Assistant Professor of Computer Science; Director of Analytics Programs
PhD, MA, Brandeis University; MS, Indian Institute of Technology; BS, National Institute of Technology (India)
What is your area of expertise?
My main areas of expertise are programming languages and analytics. I helped to coordinate the analytics curriculum here at Metropolitan College. There is a great need for data analysts, data scientists, business analytics and business intelligence developers, and others who can apply skills in data analytics. There is no shortage of opportunity, and in fact there are more jobs available than there are people to take them.
What about teaching inspires you?
The field of computer science never stops changing, and as soon as the students see something new it always excites them. As a professor, I am also learning new techniques and technologies for myself that I am able to incorporate into the coursework so that the students can apply them in a practical way. Most of our students are working in the industry, so a big motivator for them is to apply the techniques that they have learned from their classes in their careers. They immediately see the benefit, and are often recognized by their peers as well.
What courses do you teach at MET? (online and/or on campus)
I have taught Data Mining (MET CS 699) and Web Analytics and Mining (MET CS 688) in the past. This semester, I am teaching Foundations of Analytics with R (MET CS 544) online and Rich Internet Application Development (MET CS 701) online and on campus.
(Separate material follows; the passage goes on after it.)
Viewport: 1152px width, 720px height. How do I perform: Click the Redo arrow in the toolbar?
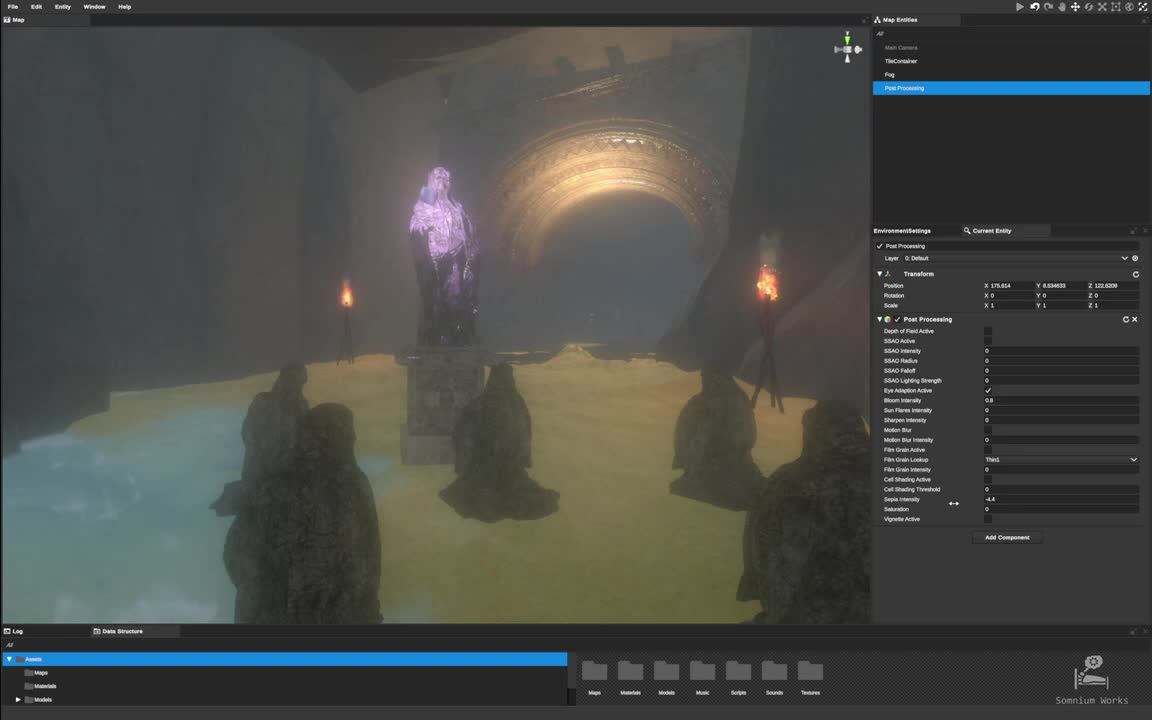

In spring 2019, I am teaching Server-Side Web Development (MET CS 602) and Rich Internet Application Development (MET CS 701).
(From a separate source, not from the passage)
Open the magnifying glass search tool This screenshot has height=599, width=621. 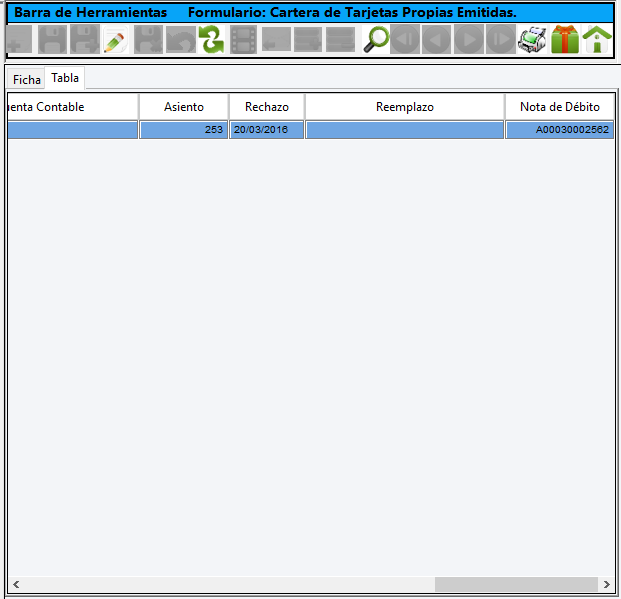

Can you highlight a particular project within these course(s) that most interests your students?
For Foundations of Analytics with R (MET CS 544), I ask the students to pick their own data sets for class projects, and students have developed some really interesting projects. It could be weather data or exercise data, depending on their passion, and they execute projects using the tools that are covered in that class.
What specific professional skills are gained from the curriculum?
Our data analytics courses are geared towards asset programming language. We started with Java as the foundation course, and now we also have Python as a foundation course, and those are the new skills that students would learn as they go through the data analytics program. Students will gain the required knowledge of statistics, probability, data description, data distributions, errors, performance estimation, visualization, model evaluation, data mining techniques, web analytics, and web mining. At MET, courses are practical and application-based, so we use tools such as R, SQL Server, Oracle, Google Analytics, and so forth.
What are you currently researching?
My current research topics are programming languages on the server side, as well as tools and techniques for data mining. Some of the work that we did includes analyzing Turing evaluations and comparing them against the online materials that we post for the courses.